-- Start of Recorded data --
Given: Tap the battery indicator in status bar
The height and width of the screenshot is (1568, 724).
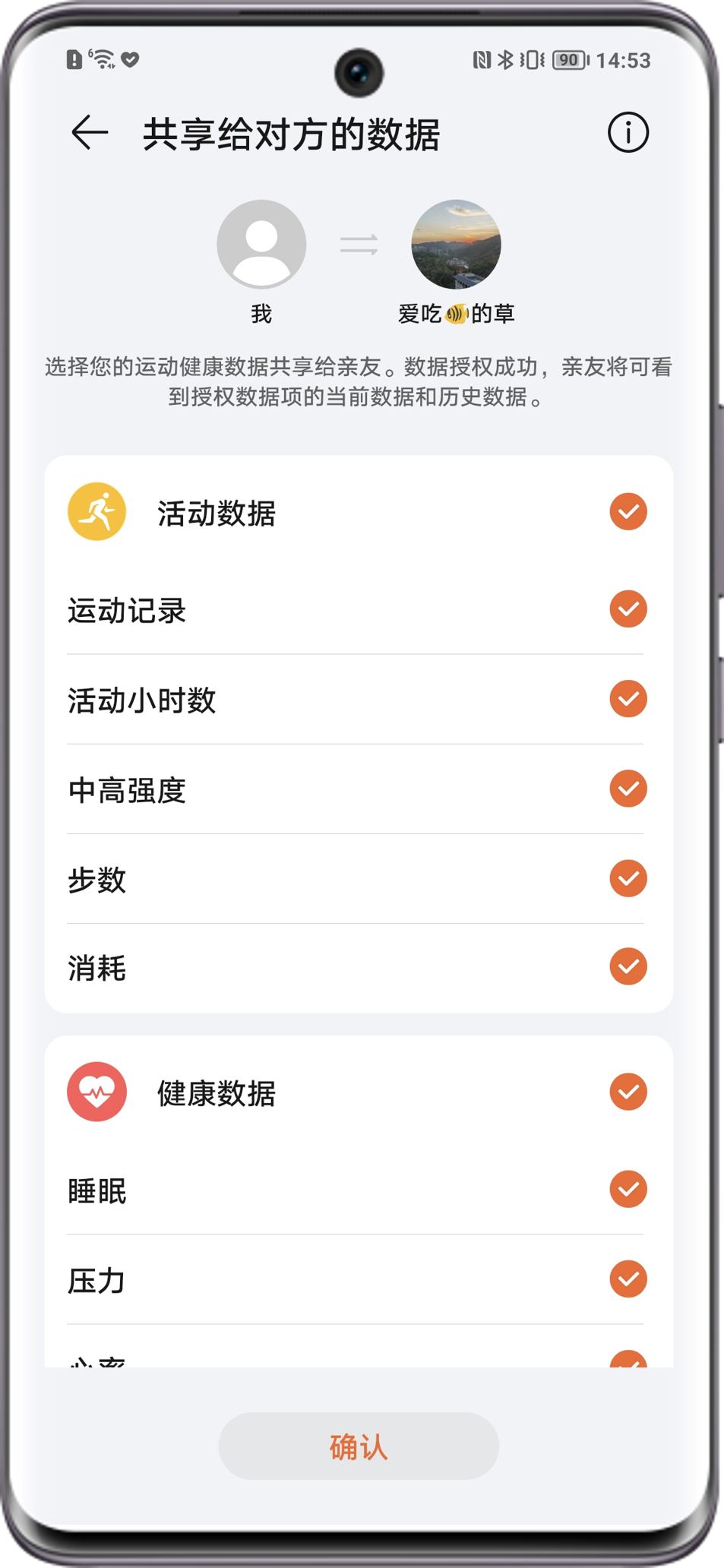Looking at the screenshot, I should (570, 60).
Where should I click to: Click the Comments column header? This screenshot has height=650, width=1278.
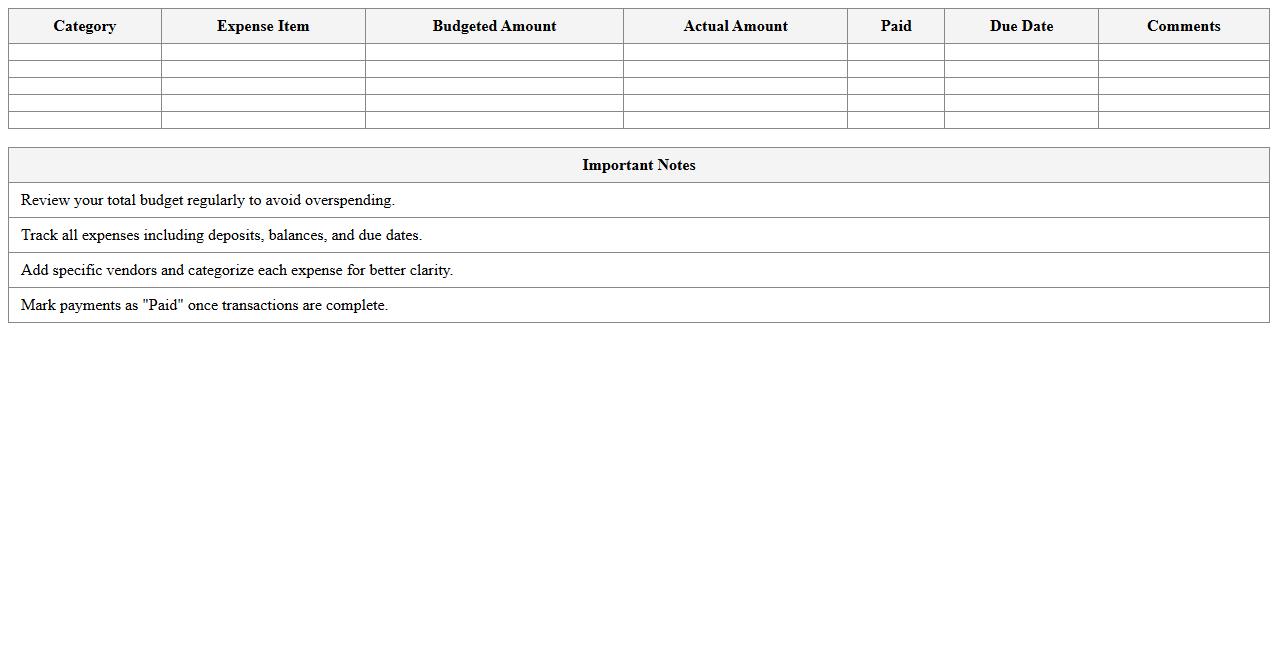pos(1183,26)
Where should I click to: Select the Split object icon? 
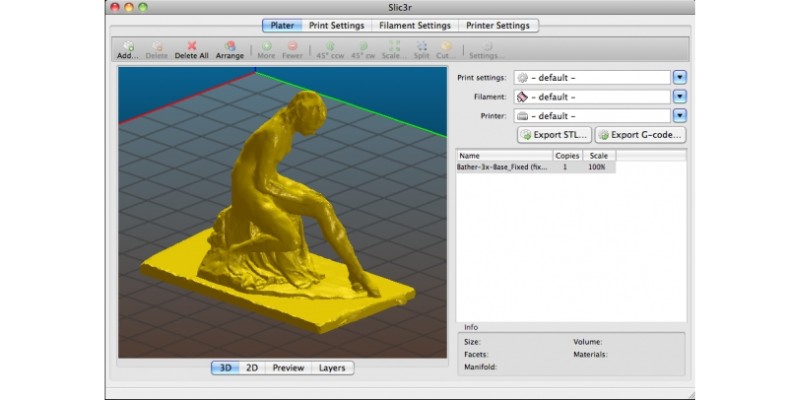(x=421, y=47)
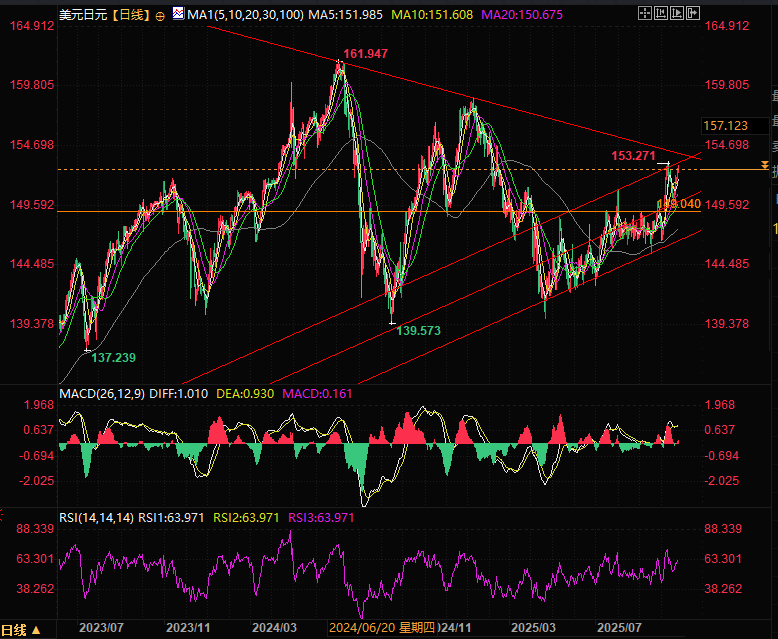The width and height of the screenshot is (778, 639).
Task: Select the 【日线】 period label in header
Action: point(130,16)
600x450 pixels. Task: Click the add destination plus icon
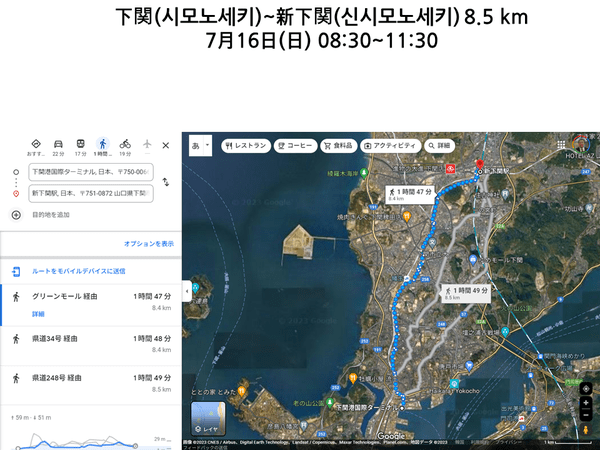pos(16,215)
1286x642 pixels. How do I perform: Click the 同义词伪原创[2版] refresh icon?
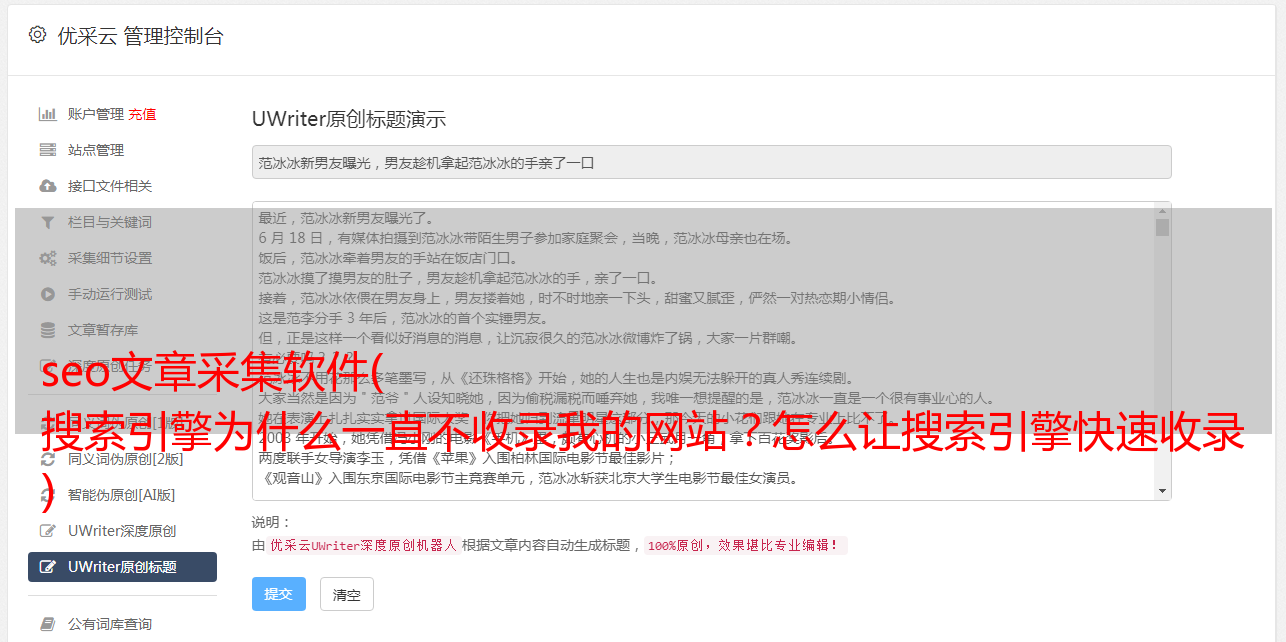pyautogui.click(x=47, y=459)
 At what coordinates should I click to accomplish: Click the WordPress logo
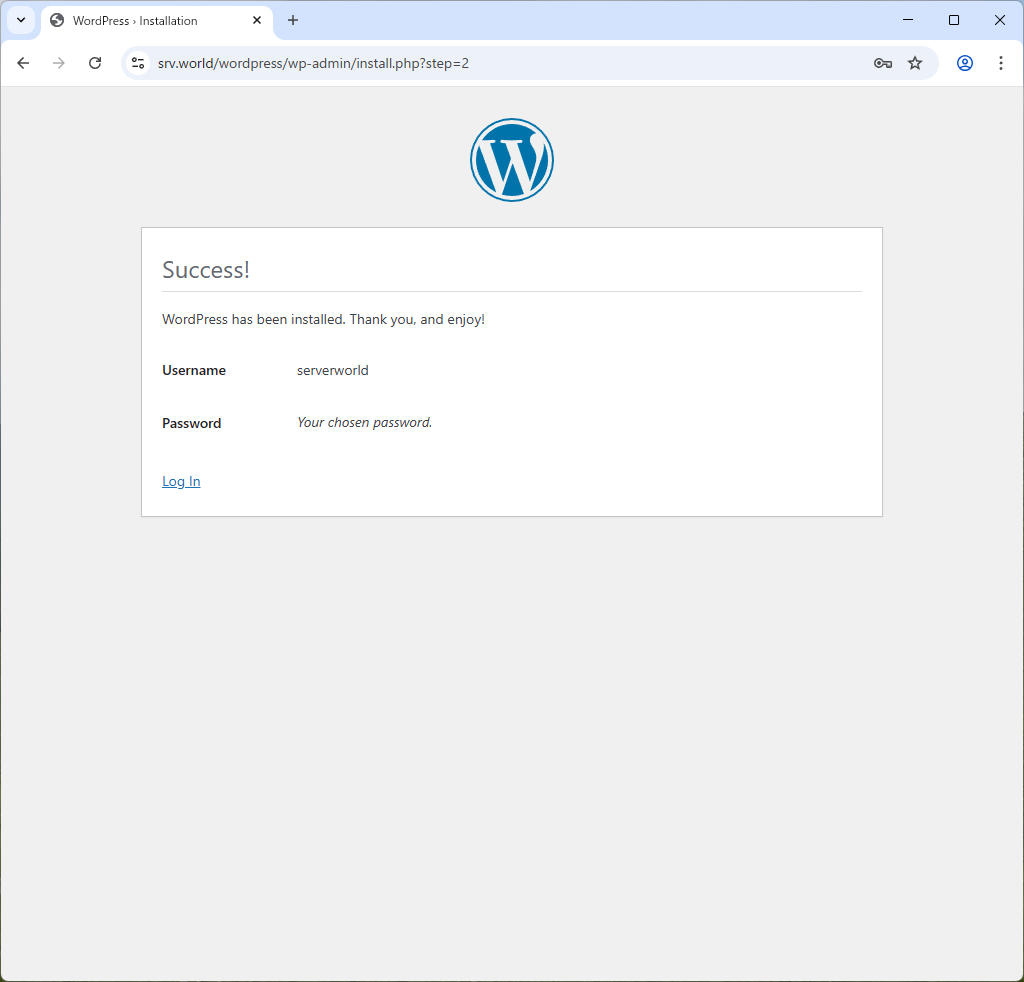tap(512, 160)
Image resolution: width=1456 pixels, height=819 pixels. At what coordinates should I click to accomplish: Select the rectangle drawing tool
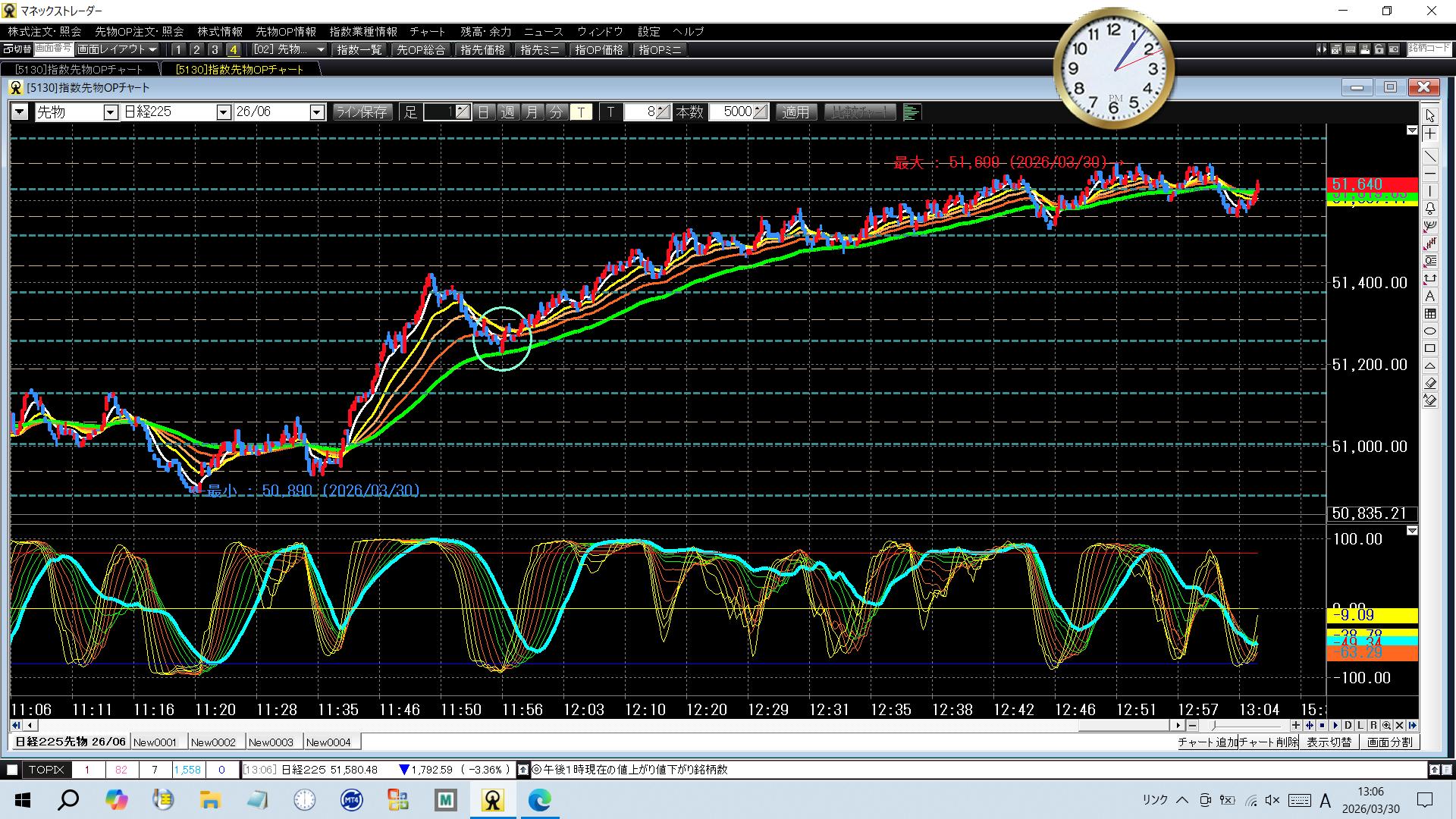click(1429, 349)
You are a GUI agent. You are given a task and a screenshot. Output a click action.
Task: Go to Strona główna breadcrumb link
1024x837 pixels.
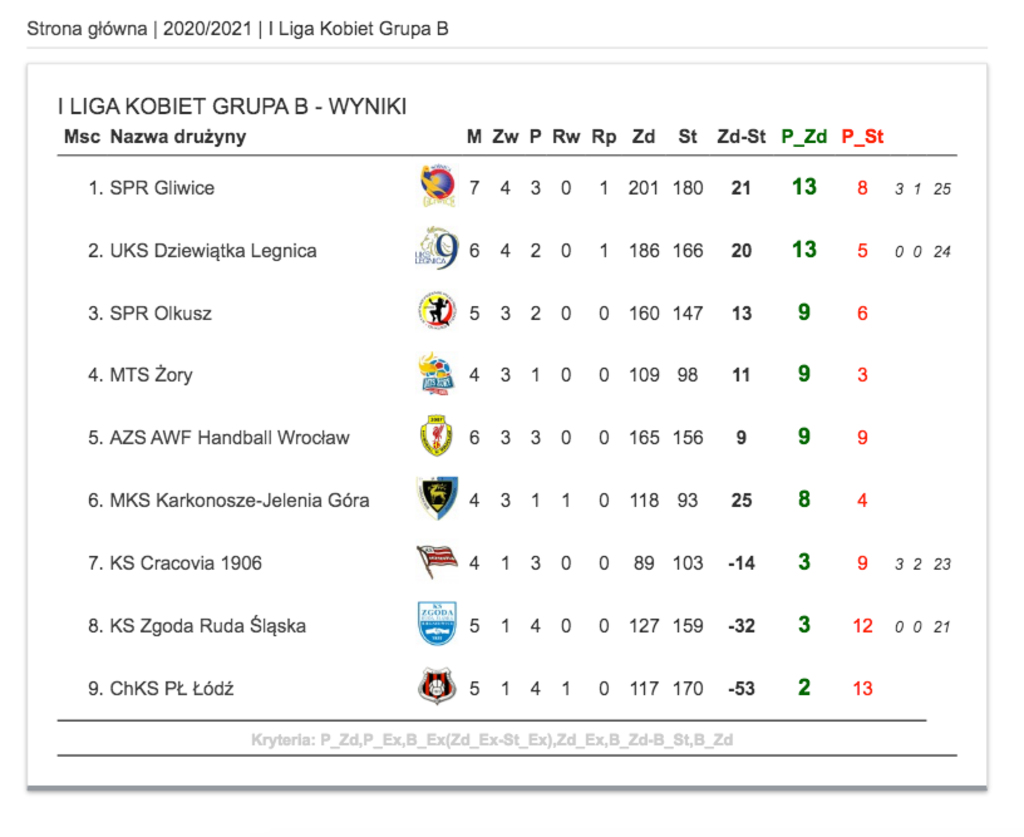[87, 29]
-- End of Recorded data --
> [Problem details]
Find every line in the records above that contains the string "header", and copy each of those lines.

> [Output for this task]
Where should I click to: Click the Comments column header? This screenshot has height=650, width=1278.
Task: Select the 【日线】 period label in header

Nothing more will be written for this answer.